CATCH provides an important model for the collection of comprehensive phenotypic data, demonstrating the promise of this approach. The KHP will capitalize and expand upon the ideas and lessons coming out of CATCH in order to successfully characterize the bio-behavioral complex on a large scale. Together, these two projects will enhance our understanding of the complex forces that shape human health.
Implementation in the KHP
Investigations that are outlined in this article would utilize the following KHP data sets, among others:
1. Medical information on study participants' health would be available from the medical history and records going forward (EMRs, doctor's notes, hospital records, dental records). Prescription data would be gathered via the NY State Prescription database. This information would be complemented by the SPARCS database and KHP's own tests: blood tests (blood metals, vitamins, lipids, glucose, and other biomarkers), and urine and hair tests (smoking, alcohol, and substance use) every three years. 2. Information on genetics would be gathered via whole genome sequencing of blood samples for adults (saliva for children) performed at study intake.
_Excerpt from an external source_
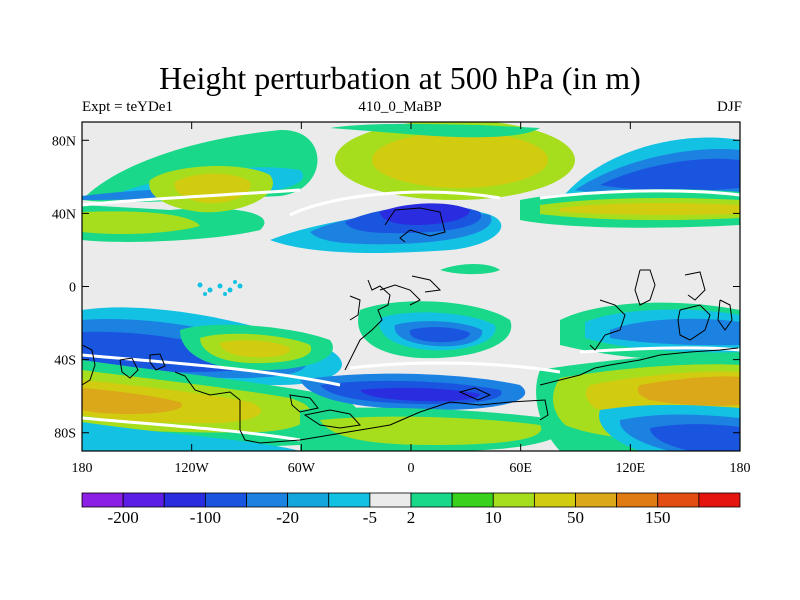 This screenshot has height=600, width=800. What do you see at coordinates (220, 288) in the screenshot?
I see `equatorial-speckle` at bounding box center [220, 288].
In addition, data on epigenetics would be gathered via triennially performed assays. 3. Microbiome (oral and gut) data would be gathered via periodic saliva and stool samples. In addition, these samples would be targeted for collection during each health or emotional crisis. 4. Dietary data would be collected via periodic food diaries, complemented by mining for food purchases in financial data (credit cards, debit cards, checks). 5. Mobility and activity level information would be collected by activity trackers and smartphone apps. 6. Information on financial status and participation in government assistance programs (SNAP, Social Security, TENF) would be available via financial data gathered using a combination of automated and survey-based methodologies. 7. Connectivity to existing and future medical devices would be gauged through the use of technologies that are most widely used for device-to-device connectivity. Initially, KHP smartphone app would connect to any Bluetooth-enabled device to collect device data.
Conclusions
Ultimately, traditional clinical information must be combined with genetic data and nontraditional phenotypes, and analyzed in a manner that yields actionable insights into disease diagnosis, prevention, or treatment. Real-time, quantitative human phenotyping and associated analytics will enable individuals, caregivers, and scientists to better quantify wellness and disease in a more continuous manner, and as individuals lead their daily lives. The bio-behavioral complex is the next great biomedical frontier, analogous to the Human Genome Project in its profound implications for medicine, and in the scale of the effort and resources required. With the knowledge generated by CATCH and the KHP, we will finally close the gap between biological advances and healthcare practice.
Footnotes
Author Disclosure Statement
No competing financial interests exist.